[Psyco-devel] RE: [Numpy-discussion] Interesting Psyco/Numeric/Numarray comparison

Mon Feb 10 23:24:02 EST 2003

A Divendres 07 Febrer 2003 19:33, Chris Barker va escriure:
>
> Is Pyrex aware of Numeric Arrays?

Joachim Saul already answered that, it is.

More exactly, Pyrex is not aware of any special object outside the Python
standard types, but with a bit of cleverness and patience, you can map any
object you want to Pyrex.

The Numeric array object map just happens to be documented in the FAQ, but I
managed to access numarray objects as well. Here is the recipe:

First, define some enum types and headers:

# Structs and functions from numarray
cdef extern from "numarray/numarray.h":

  ctypedef enum NumRequirements:
    NUM_CONTIGUOUS
    NUM_NOTSWAPPED
    NUM_ALIGNED
    NUM_WRITABLE
    NUM_C_ARRAY
    NUM_UNCONVERTED

  ctypedef enum NumarrayByteOrder:
    NUM_LITTLE_ENDIAN
    NUM_BIG_ENDIAN

  cdef enum:
    UNCONVERTED
    C_ARRAY

  ctypedef enum NumarrayType:
    tAny
    tBool	
    tInt8
    tUInt8
    tInt16
    tUInt16
    tInt32
    tUInt32
    tInt64
    tUInt64
    tFloat32
    tFloat64
    tComplex32
    tComplex64
    tObject
    tDefault
    tLong

# Declaration for the PyArrayObject

  struct PyArray_Descr:
     int type_num, elsize
     char type

  ctypedef class PyArrayObject [type PyArray_Type]:
    # Compatibility with Numeric
    cdef char *data
    cdef int nd
    cdef int *dimensions, *strides
    cdef object base
    cdef PyArray_Descr *descr
    cdef int flags
    # New attributes for numarray objects
    cdef object _data         # object must meet buffer API */
    cdef object _shadows      # ill-behaved original array. */
    cdef int    nstrides      # elements in strides array */
    cdef long   byteoffset    # offset into buffer where array data begins */
    cdef long   bytestride    # basic seperation of elements in bytes */
    cdef long   itemsize      # length of 1 element in bytes */
    cdef char   byteorder     # NUM_BIG_ENDIAN, NUM_LITTLE_ENDIAN */
    cdef char   _aligned      # test override flag */
    cdef char   _contiguous   # test override flag */

  void import_array()

# The Numeric API requires this function to be called before
# using any Numeric facilities in an extension module.
import_array()

Then, declare the API routines you want to use:

cdef extern from "numarray/libnumarray.h":
  PyArrayObject NA_InputArray (object, NumarrayType, int)
  PyArrayObject NA_OutputArray (object, NumarrayType, int)
  PyArrayObject NA_IoArray (object, NumarrayType, int)
  PyArrayObject NA_Empty(int nd, int *d, NumarrayType type)
  object PyArray_FromDims(int nd, int *d, NumarrayType type)

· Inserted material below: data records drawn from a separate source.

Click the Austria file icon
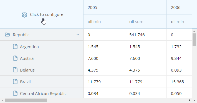This screenshot has width=197, height=103. [x=15, y=58]
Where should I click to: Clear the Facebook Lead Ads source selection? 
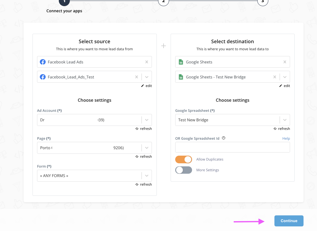[146, 62]
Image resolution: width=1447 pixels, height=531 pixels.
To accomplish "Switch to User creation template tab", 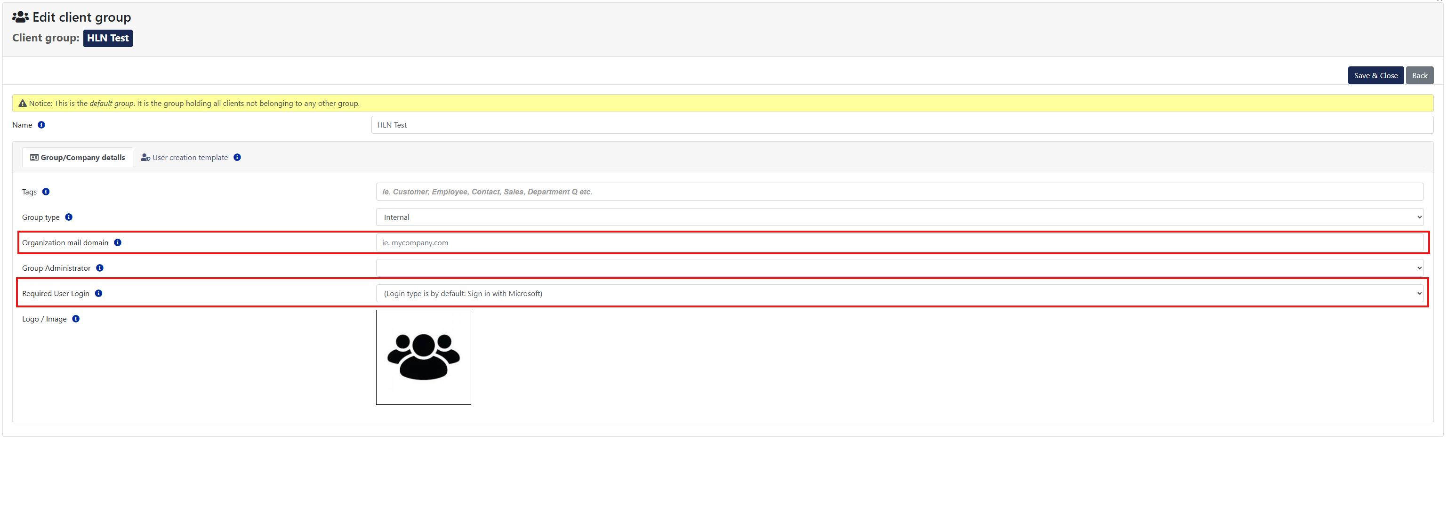I will point(185,157).
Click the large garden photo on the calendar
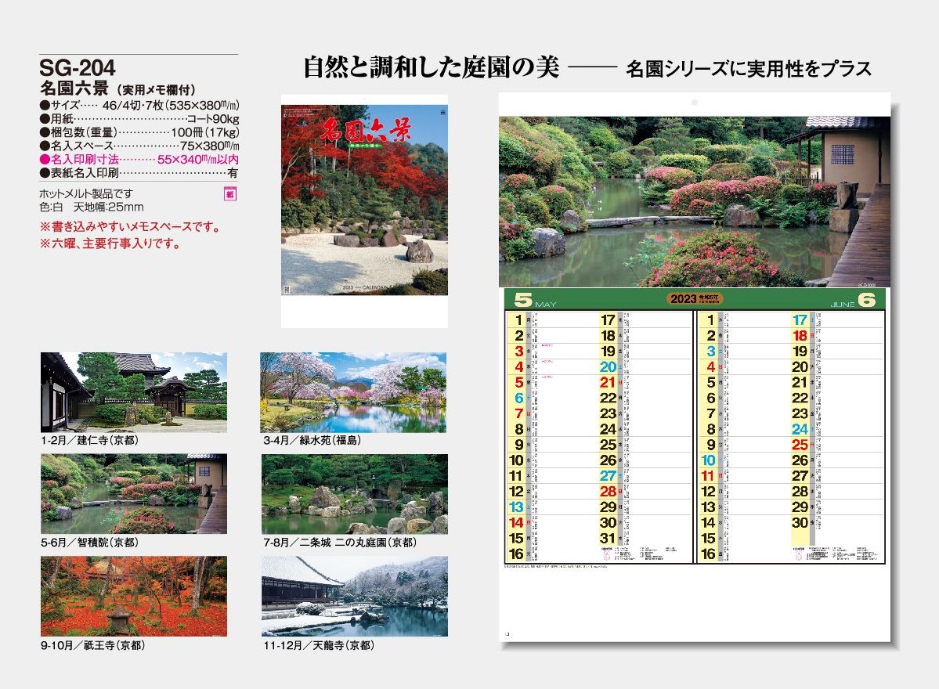939x689 pixels. [694, 201]
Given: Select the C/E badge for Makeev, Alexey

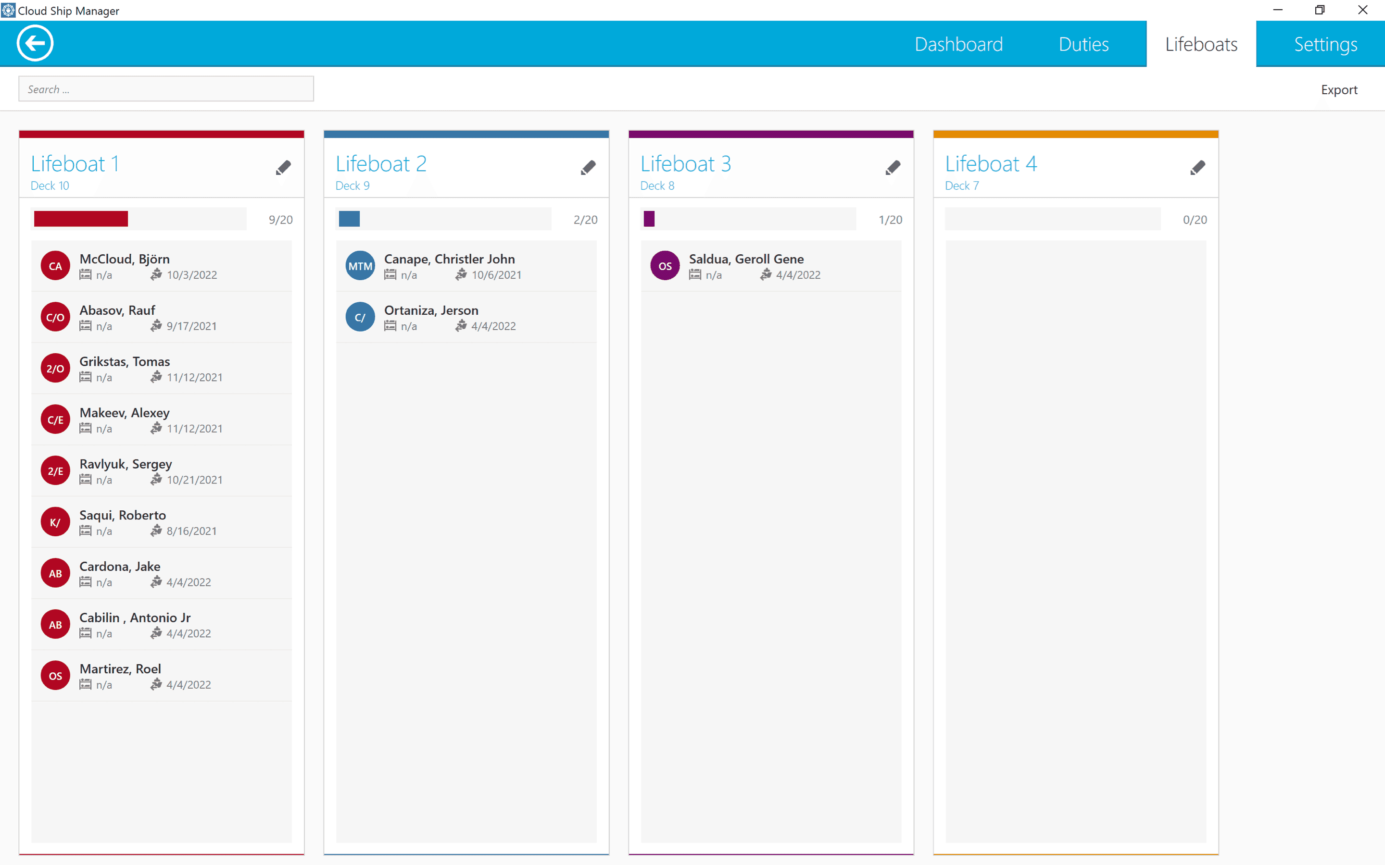Looking at the screenshot, I should pos(56,420).
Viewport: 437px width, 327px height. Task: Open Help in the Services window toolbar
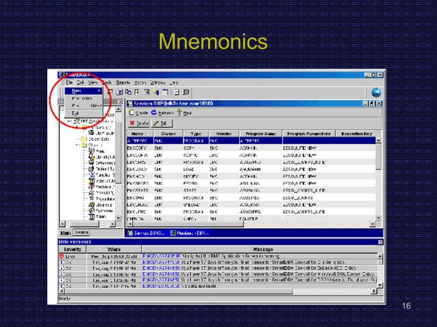[x=184, y=113]

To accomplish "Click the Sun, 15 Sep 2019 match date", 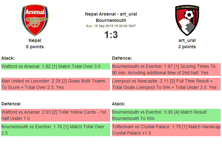I will click(x=111, y=26).
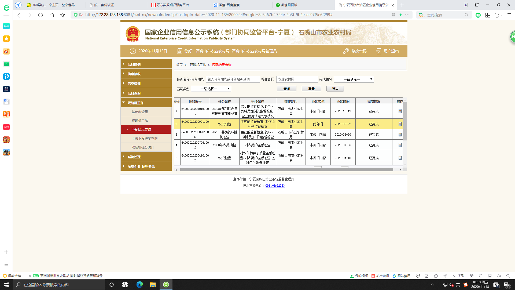Click the 查询 button
The height and width of the screenshot is (290, 515).
pyautogui.click(x=286, y=89)
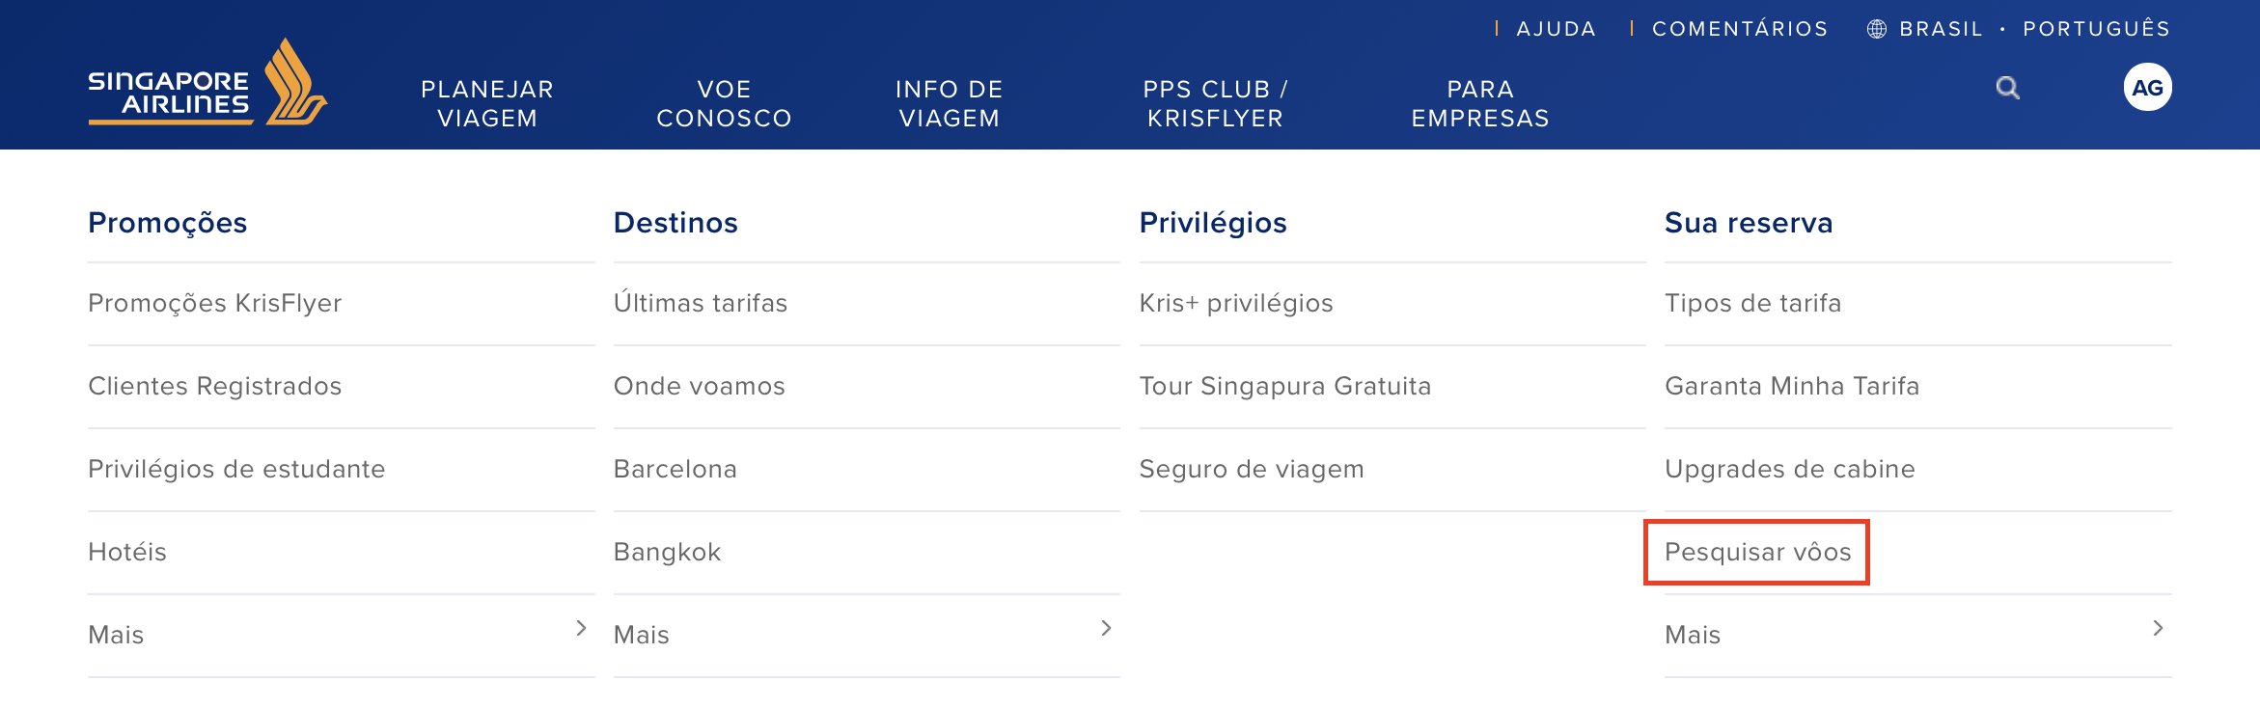Open the Últimas tarifas link

[x=701, y=303]
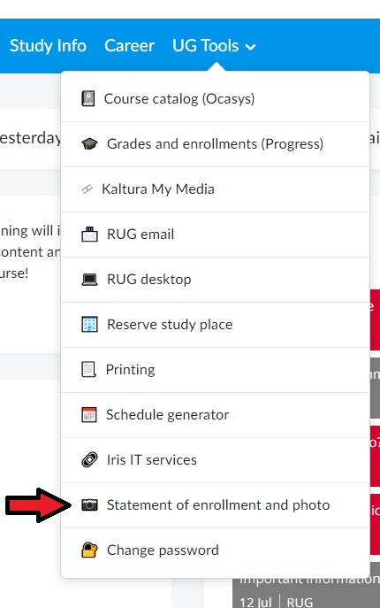
Task: Collapse the UG Tools dropdown chevron
Action: click(251, 47)
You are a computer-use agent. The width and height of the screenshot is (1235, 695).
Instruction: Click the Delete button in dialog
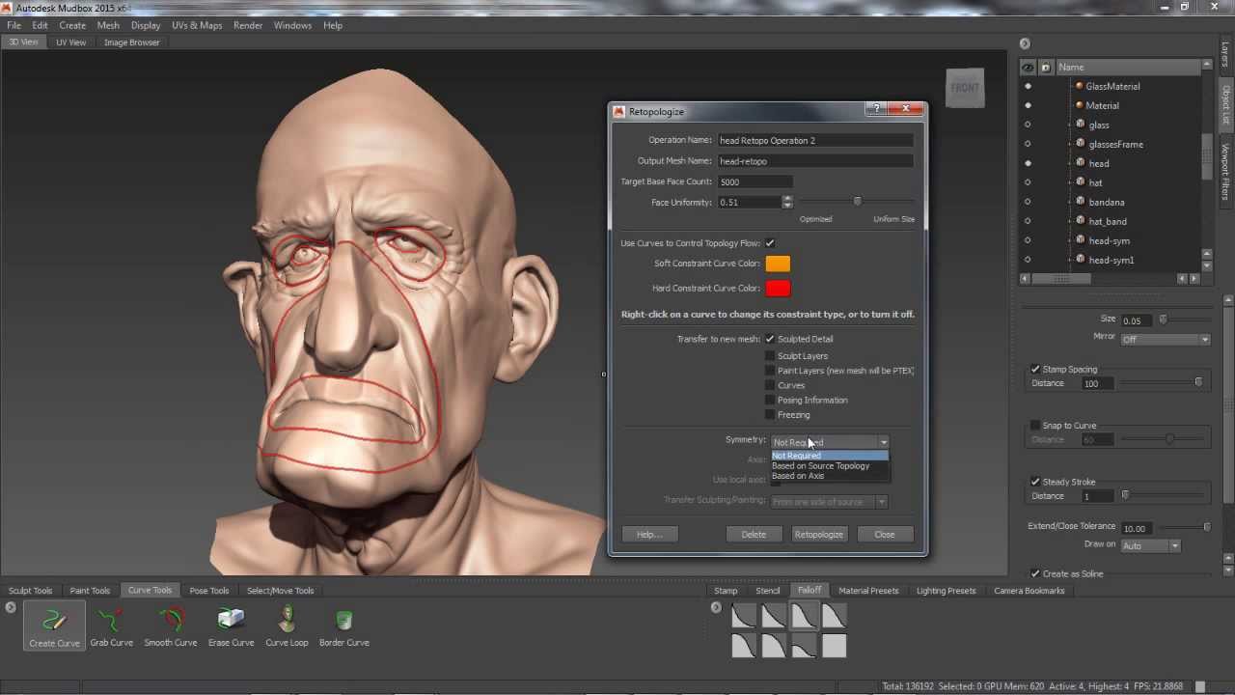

define now a couple of maps between C enum types and Python numarrar type
classes:

# Conversion tables from/to classes to the numarray enum types
toenum = {numarray.Int8:tInt8,       numarray.UInt8:tUInt8,
          numarray.Int16:tInt16,     numarray.UInt16:tUInt16,
          numarray.Int32:tInt32,     numarray.UInt32:tUInt32,
          numarray.Float32:tFloat32, numarray.Float64:tFloat64,
          }

toclass = {}
for (key, value) in toenum.items():
  toclass[value] = key

ok. you are on the way. We can finally define our user funtion; for example,
I will show here a function to multiply a matrix by a vector (C double
precision):

def multMatVec(object a, object b, object c):
    cdef PyArrayObject carra, carrb, carrc
    cdef double *da, *db, *dc
    cdef int i, j

    carra = NA_InputArray(a, toenum[a._type], C_ARRAY)
    carrb = NA_InputArray(b, toenum[b._type], C_ARRAY)
    carrc = NA_InputArray(c, toenum[c._type], C_ARRAY)
    da = <double *>carra.data
    db = <double *>carrb.data
    dc = <double *>carrc.data
    dim1 = carra.dimensions[0]
    dim2 = carra.dimensions[1]
    for i from 0<= i < dim1:
      dc[i] = 0.
      for j from 0<= j < dim2:
        dc[i] = dc[i] + da[i*dim2+j] * db[j]

    return carrc

where NA_InputArray is a high-level numarray API that ensures that the
object retrieved is a well-behaved array, and not mis-aligned, discontiguous
or whatever. 

Maybe at first glance such a procedure would seem obscure, but it is not. I
find it to be quite elegant.

Look at the "for i from 0<= i < dim1:" construction. We could have used the
more pythonic form: "for i in range(dim1):", but by using the former, the
Pyrex compiler is able to produce a loop in plain C, so achieving C-speed on
this piece of code. Of course, you must be aware to not introduce Python
objects inside the loop, or all the potential speed-up improvement will
vanish. But, with a bit of practice, this is easy to avoid.

For me Pyrex is like having Python but with the speed of C. This is why I'm
so enthusiastic with it.

>
> I imagine it could use them just fine, using the generic Python sequence
> get item stuff, but that would be a whole lot lower performance than if
> it understood the Numeric API and could access the data array directly.
> Also, how does it deal with multiple dimension indexing ( array[3,6,2] )
> which the standard python sequence types do not support?

In general, you can access sequence objects like in Python (and I've just
checked that extended slicing *is* supported, I don't know why Joachim was
saying that not; perhaps he was meaning Pyrex C-arrays?), but at Python
speed. So, if you need speed, always use pointers to your data and use a bit
of pointer arithmetic to access the element you want (look at the example).

Of course, you can also define C arrays if you know the boundaries in
compilation time and let the compiler do the computations to access your
desired element, but you will need first to copy the data from your buffers
to the C-array, and perhaps this is a bit inconvenient in some situations.

> As I think about this, I think your suggestion is fabulous. Pyrex (or a
> Pyrex-like) language would be a fabulous way to write code for NumArray,
> if it really made use of the NumArray API.

There can be drawbacks, like the one stated by Perry related with how to
construct general Ufuncs that can handle many different combinations of
arrays and types, although I don't understand that very well because Numeric
and numarray crews already achieved to do that in C, so why it cannot be
possible with Pyrex?. Mmm, perhaps there is some pre-processor involved?.

Cheers,

-- 
Francesc Alted